Give back every record exactly as it reads.

INFORMATION SHOWN:
<<<<
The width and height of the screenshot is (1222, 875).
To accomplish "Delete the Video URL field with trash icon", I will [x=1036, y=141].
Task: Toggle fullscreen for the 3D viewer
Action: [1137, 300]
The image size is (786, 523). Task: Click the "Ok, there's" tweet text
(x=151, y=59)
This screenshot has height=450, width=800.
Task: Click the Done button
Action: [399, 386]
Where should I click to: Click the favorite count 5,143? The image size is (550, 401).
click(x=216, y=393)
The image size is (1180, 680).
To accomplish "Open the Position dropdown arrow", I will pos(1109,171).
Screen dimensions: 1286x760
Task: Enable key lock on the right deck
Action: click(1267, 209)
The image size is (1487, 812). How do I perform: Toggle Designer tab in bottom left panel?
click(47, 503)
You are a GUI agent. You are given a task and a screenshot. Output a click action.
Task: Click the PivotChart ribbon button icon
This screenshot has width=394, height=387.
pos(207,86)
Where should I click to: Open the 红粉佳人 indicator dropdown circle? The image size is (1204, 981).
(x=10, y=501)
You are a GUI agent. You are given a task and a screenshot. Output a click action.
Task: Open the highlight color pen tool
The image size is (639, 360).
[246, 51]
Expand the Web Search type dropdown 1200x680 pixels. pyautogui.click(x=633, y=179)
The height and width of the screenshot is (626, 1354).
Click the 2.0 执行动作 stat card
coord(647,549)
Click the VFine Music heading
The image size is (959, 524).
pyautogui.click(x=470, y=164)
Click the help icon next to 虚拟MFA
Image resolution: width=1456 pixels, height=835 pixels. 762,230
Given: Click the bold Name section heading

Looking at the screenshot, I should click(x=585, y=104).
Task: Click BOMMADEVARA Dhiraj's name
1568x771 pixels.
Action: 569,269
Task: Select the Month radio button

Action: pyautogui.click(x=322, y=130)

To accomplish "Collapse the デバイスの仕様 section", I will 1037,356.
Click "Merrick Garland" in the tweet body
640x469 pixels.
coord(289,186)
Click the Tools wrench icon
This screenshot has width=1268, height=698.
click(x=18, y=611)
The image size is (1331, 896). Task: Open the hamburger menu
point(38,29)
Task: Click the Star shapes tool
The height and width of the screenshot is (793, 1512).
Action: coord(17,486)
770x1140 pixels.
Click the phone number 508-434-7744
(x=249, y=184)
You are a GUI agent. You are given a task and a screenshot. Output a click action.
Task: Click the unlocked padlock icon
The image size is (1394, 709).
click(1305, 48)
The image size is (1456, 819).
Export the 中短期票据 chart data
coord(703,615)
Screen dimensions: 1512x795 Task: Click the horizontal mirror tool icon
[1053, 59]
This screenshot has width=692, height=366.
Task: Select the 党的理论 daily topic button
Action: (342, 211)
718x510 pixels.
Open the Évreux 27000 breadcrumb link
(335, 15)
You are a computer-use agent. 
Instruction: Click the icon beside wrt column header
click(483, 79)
>>>>
COMPLETED TASK:
The width and height of the screenshot is (1222, 875).
To accomplish "Delete the Video URL field with trash icon", I will [x=1036, y=141].
Task: Toggle fullscreen for the 3D viewer
Action: [1137, 300]
The image size is (786, 523). Task: Click the "Ok, there's" tweet text
(x=151, y=59)
This screenshot has height=450, width=800.
Task: Click the Done button
Action: [399, 386]
Where should I click to: Click the favorite count 5,143? The image size is (550, 401).
click(x=216, y=393)
The image size is (1180, 680).
To accomplish "Open the Position dropdown arrow", I will pos(1109,171).
Screen dimensions: 1286x760
Task: Enable key lock on the right deck
Action: click(1267, 209)
The image size is (1487, 812). How do I perform: Toggle Designer tab in bottom left panel?
click(47, 503)
You are a GUI agent. You are given a task and a screenshot. Output a click action.
Task: Click the PivotChart ribbon button icon
This screenshot has width=394, height=387.
pos(207,86)
Where should I click to: Open the 红粉佳人 indicator dropdown circle? The image size is (1204, 981).
(x=10, y=501)
You are a GUI agent. You are given a task and a screenshot. Output a click action.
Task: Open the highlight color pen tool
The image size is (639, 360).
[246, 51]
Expand the Web Search type dropdown 1200x680 pixels. pyautogui.click(x=633, y=179)
The height and width of the screenshot is (626, 1354).
Click the 2.0 执行动作 stat card
coord(647,549)
Click the VFine Music heading
The image size is (959, 524).
pyautogui.click(x=470, y=164)
Click the help icon next to 虚拟MFA
Image resolution: width=1456 pixels, height=835 pixels. 762,230
Given: Click the bold Name section heading

Looking at the screenshot, I should click(x=585, y=104).
Task: Click BOMMADEVARA Dhiraj's name
1568x771 pixels.
Action: 569,269
Task: Select the Month radio button

Action: pyautogui.click(x=322, y=130)

To accomplish "Collapse the デバイスの仕様 section", I will 1037,356.
Click "Merrick Garland" in the tweet body
640x469 pixels.
coord(289,186)
Click the Tools wrench icon
This screenshot has width=1268, height=698.
click(x=18, y=611)
The image size is (1331, 896). Task: Open the hamburger menu
point(38,29)
Task: Click the Star shapes tool
The height and width of the screenshot is (793, 1512).
Action: coord(17,486)
770x1140 pixels.
Click the phone number 508-434-7744
(x=249, y=184)
You are a GUI agent. You are given a task and a screenshot. Output a click action.
Task: Click the unlocked padlock icon
The image size is (1394, 709).
click(1305, 48)
The image size is (1456, 819).
Export the 中短期票据 chart data
coord(703,615)
Screen dimensions: 1512x795 Task: Click the horizontal mirror tool icon
[1053, 59]
This screenshot has width=692, height=366.
Task: Select the 党的理论 daily topic button
Action: (342, 211)
718x510 pixels.
Open the Évreux 27000 breadcrumb link
(335, 15)
You are a computer-use agent. 
Instruction: Click the icon beside wrt column header
click(483, 79)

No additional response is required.